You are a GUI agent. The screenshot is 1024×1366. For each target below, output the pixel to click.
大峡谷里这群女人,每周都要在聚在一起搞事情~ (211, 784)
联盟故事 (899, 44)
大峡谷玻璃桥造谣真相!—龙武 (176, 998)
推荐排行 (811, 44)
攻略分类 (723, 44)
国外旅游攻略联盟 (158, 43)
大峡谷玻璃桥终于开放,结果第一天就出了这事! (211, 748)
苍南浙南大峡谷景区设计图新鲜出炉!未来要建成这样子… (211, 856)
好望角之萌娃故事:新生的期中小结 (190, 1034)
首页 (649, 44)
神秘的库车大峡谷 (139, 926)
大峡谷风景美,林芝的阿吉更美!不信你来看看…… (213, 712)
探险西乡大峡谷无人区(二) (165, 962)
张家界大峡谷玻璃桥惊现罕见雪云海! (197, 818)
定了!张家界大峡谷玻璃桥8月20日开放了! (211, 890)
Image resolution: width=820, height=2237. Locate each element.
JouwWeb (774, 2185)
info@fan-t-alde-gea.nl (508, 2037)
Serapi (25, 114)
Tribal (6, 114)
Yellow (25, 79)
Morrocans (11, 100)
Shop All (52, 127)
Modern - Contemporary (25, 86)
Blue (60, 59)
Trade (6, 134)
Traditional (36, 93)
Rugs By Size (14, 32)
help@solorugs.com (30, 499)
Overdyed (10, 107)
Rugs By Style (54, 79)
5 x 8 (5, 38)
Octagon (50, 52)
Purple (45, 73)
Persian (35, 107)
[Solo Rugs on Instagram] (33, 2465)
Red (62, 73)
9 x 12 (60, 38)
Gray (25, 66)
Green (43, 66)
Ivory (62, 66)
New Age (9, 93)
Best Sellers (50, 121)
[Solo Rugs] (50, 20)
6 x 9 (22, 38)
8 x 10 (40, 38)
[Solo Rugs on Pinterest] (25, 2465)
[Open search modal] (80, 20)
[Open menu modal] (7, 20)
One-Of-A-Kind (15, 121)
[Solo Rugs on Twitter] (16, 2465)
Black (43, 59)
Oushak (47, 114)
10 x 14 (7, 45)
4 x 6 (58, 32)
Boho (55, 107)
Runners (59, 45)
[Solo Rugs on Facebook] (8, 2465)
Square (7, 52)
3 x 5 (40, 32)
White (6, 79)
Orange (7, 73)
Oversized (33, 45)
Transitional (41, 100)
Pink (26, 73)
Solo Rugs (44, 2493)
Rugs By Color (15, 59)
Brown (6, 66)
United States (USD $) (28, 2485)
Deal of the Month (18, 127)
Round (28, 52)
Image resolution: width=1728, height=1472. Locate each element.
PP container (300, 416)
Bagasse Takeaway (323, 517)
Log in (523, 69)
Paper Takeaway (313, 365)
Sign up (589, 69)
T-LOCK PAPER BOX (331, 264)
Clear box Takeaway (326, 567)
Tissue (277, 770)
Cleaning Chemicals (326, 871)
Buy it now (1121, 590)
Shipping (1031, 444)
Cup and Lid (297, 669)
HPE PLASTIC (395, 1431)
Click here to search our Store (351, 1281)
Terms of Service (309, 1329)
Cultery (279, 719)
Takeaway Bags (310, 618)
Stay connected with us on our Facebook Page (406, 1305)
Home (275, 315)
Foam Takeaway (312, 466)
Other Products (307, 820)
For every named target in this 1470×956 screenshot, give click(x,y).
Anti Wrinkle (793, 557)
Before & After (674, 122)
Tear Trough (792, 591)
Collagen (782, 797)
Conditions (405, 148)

= = = =

== WHAT THE EXERCISE ASKS ==
Leaving every word in place, retype all of the listing.

== WRITTEN SOLUTION ==
You are a GUI agent. The screenshot is 1024×1366. For each target below, output the pixel to click.
大峡谷里这群女人,每周都要在聚在一起搞事情~ (211, 784)
联盟故事 (899, 44)
大峡谷玻璃桥造谣真相!—龙武 (176, 998)
推荐排行 (811, 44)
攻略分类 (723, 44)
国外旅游攻略联盟 (158, 43)
大峡谷玻璃桥终于开放,结果第一天就出了这事! (211, 748)
苍南浙南大峡谷景区设计图新鲜出炉!未来要建成这样子… (211, 856)
好望角之萌娃故事:新生的期中小结 (190, 1034)
首页 (649, 44)
神秘的库车大峡谷 (139, 926)
大峡谷风景美,林芝的阿吉更美!不信你来看看…… (213, 712)
探险西乡大峡谷无人区(二) (165, 962)
张家界大峡谷玻璃桥惊现罕见雪云海! (197, 818)
定了!张家界大峡谷玻璃桥8月20日开放了! (211, 890)
Image resolution: width=820, height=2237. Locate each element.
JouwWeb (774, 2185)
info@fan-t-alde-gea.nl (508, 2037)
Serapi (25, 114)
Tribal (6, 114)
Yellow (25, 79)
Morrocans (11, 100)
Shop All (52, 127)
Modern - Contemporary (25, 86)
Blue (60, 59)
Trade (6, 134)
Traditional (36, 93)
Rugs By Size (14, 32)
help@solorugs.com (30, 499)
Overdyed (10, 107)
Rugs By Style (54, 79)
5 x 8 (5, 38)
Octagon (50, 52)
Purple (45, 73)
Persian (35, 107)
[Solo Rugs on Instagram] (33, 2465)
Red (62, 73)
9 x 12 (60, 38)
Gray (25, 66)
Green (43, 66)
Ivory (62, 66)
New Age (9, 93)
Best Sellers (50, 121)
[Solo Rugs] (50, 20)
6 x 9 (22, 38)
8 x 10 (40, 38)
[Solo Rugs on Pinterest] (25, 2465)
[Open search modal] (80, 20)
[Open menu modal] (7, 20)
One-Of-A-Kind (15, 121)
[Solo Rugs on Twitter] (16, 2465)
Black (43, 59)
Oushak (47, 114)
10 x 14 (7, 45)
4 x 6 (58, 32)
Boho (55, 107)
Runners (59, 45)
[Solo Rugs on Facebook] (8, 2465)
Square (7, 52)
3 x 5 (40, 32)
White (6, 79)
Orange (7, 73)
Oversized (33, 45)
Transitional (41, 100)
Pink (26, 73)
Solo Rugs (44, 2493)
Rugs By Color (15, 59)
Brown (6, 66)
United States (USD $) (28, 2485)
Deal of the Month (18, 127)
Round (28, 52)
Image resolution: width=1728, height=1472. Locate each element.
PP container (300, 416)
Bagasse Takeaway (323, 517)
Log in (523, 69)
Paper Takeaway (313, 365)
Sign up (589, 69)
T-LOCK PAPER BOX (331, 264)
Clear box Takeaway (326, 567)
Tissue (277, 770)
Cleaning Chemicals (326, 871)
Buy it now (1121, 590)
Shipping (1031, 444)
Cup and Lid (297, 669)
HPE PLASTIC (395, 1431)
Click here to search our Store (351, 1281)
Terms of Service (309, 1329)
Cultery (279, 719)
Takeaway Bags (310, 618)
Stay connected with us on our Facebook Page (406, 1305)
Home (275, 315)
Foam Takeaway (312, 466)
Other Products (307, 820)
For every named target in this 1470×956 screenshot, give click(x,y).
Anti Wrinkle (793, 557)
Before & After (674, 122)
Tear Trough (792, 591)
Collagen (782, 797)
Conditions (405, 148)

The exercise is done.